Sunday will mark one year since a 17-year-old boy shot and killed two brothers in a home in La Loche, before proceeding to nearby Dene High School, where he killed two more people and wounded seven others.
Insp. Teddy Munro said there were nine minutes between when the first calls came in and the arrest of the shooter.
The first officer to arrive went into the school alone and began searching the building, joined shortly afterwards by two more members, according to Munro.
“The fact that they ran into a building where there was an active shooter, you know what, I take my hat off to those guys every day. I see those guys as heroes. The courage they displayed is second to none,” he said.
Munro said the teen came out of a school bathroom unarmed and identified himself to the officers, who then handcuffed and arrested him.
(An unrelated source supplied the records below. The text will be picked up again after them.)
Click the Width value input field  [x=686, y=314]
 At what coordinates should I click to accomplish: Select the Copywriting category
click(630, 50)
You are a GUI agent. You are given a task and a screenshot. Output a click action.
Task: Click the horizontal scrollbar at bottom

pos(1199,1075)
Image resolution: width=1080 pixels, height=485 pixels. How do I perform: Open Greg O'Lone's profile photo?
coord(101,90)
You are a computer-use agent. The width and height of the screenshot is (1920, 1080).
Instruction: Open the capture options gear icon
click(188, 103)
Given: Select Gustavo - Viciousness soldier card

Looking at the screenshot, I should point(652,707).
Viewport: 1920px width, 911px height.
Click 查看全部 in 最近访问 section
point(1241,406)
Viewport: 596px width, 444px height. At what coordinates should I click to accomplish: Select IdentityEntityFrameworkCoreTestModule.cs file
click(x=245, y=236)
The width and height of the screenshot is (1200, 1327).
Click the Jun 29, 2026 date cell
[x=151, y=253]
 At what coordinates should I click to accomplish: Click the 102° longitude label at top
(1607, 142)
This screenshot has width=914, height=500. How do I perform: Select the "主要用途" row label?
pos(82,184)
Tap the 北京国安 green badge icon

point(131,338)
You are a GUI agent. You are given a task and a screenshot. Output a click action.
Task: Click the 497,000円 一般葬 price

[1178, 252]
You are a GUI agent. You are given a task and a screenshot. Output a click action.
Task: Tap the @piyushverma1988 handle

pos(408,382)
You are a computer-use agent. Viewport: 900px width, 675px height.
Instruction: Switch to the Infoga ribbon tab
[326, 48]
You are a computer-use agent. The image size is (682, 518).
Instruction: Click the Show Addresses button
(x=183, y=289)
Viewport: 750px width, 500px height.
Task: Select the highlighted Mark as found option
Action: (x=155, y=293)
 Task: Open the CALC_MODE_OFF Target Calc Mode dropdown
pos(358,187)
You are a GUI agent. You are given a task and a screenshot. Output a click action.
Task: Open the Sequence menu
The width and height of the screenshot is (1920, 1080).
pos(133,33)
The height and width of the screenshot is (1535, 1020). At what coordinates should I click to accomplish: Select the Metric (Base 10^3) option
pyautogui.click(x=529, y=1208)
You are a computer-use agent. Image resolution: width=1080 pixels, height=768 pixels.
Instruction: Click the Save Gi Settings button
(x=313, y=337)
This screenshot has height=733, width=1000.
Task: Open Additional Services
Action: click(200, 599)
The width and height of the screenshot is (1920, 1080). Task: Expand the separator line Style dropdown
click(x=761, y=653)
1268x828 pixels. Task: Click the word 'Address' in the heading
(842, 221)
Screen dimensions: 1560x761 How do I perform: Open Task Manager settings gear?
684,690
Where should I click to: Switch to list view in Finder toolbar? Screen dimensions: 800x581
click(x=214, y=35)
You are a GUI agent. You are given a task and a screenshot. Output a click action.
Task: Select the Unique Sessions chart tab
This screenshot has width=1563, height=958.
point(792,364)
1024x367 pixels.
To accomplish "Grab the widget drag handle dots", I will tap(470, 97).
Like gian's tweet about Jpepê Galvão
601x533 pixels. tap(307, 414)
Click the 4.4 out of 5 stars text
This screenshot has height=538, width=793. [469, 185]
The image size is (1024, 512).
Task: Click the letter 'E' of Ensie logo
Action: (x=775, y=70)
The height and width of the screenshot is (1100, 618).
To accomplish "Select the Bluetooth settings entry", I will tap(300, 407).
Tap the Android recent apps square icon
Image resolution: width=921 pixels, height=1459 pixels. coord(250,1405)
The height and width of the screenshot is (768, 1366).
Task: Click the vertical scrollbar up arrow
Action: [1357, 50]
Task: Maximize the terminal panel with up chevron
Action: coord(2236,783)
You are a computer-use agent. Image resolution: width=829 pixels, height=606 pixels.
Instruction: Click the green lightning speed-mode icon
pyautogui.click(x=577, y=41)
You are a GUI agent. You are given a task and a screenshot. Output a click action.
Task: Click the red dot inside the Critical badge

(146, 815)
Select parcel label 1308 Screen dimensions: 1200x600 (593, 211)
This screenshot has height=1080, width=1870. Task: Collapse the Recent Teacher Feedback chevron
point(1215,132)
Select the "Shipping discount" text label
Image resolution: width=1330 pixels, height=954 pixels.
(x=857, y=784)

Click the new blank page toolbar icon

“Then the search continued to determine if there were other shooters,” Muro said.
The commander said he was dispatched to La Loche from Prince Albert to take charge on the scene. He said the shooter had already been arrested and the school locked down by the time he rolled out.
Munro said his concerns during the drive largely focused around how to co-ordinate efforts in the wake of the shooting.
“There’s so many different parts: you’ve got to look at scene security, you’ve got to look at investigators, you have to look at the members that responded and their mental health,” he said.
Munro said there was also significant challenges around finding accommodation and meals for the more than 90 RCMP members who were brought in to work on the case.
He said he’s thankful for the professional response he received from officers.
“When you have the best members, who jump up, throw their hands in the air and arrive, that makes things very easy. And that day and the days after, I had that,” he said.
Beyond the RCMP response, Munro said there are countless others who deserve credit for their actions that day, from school and medical staff to students and community volunteers who all showed their best during and after the tragedy.
“Everybody there that responded, in whatever little part they played, made a huge difference in saving lives,” he said.
The 17-year-old shooter pleaded guilty to murder and attempted murder charges in late October 2016. He is still awaiting sentencing, which has been tentatively scheduled for May 2017.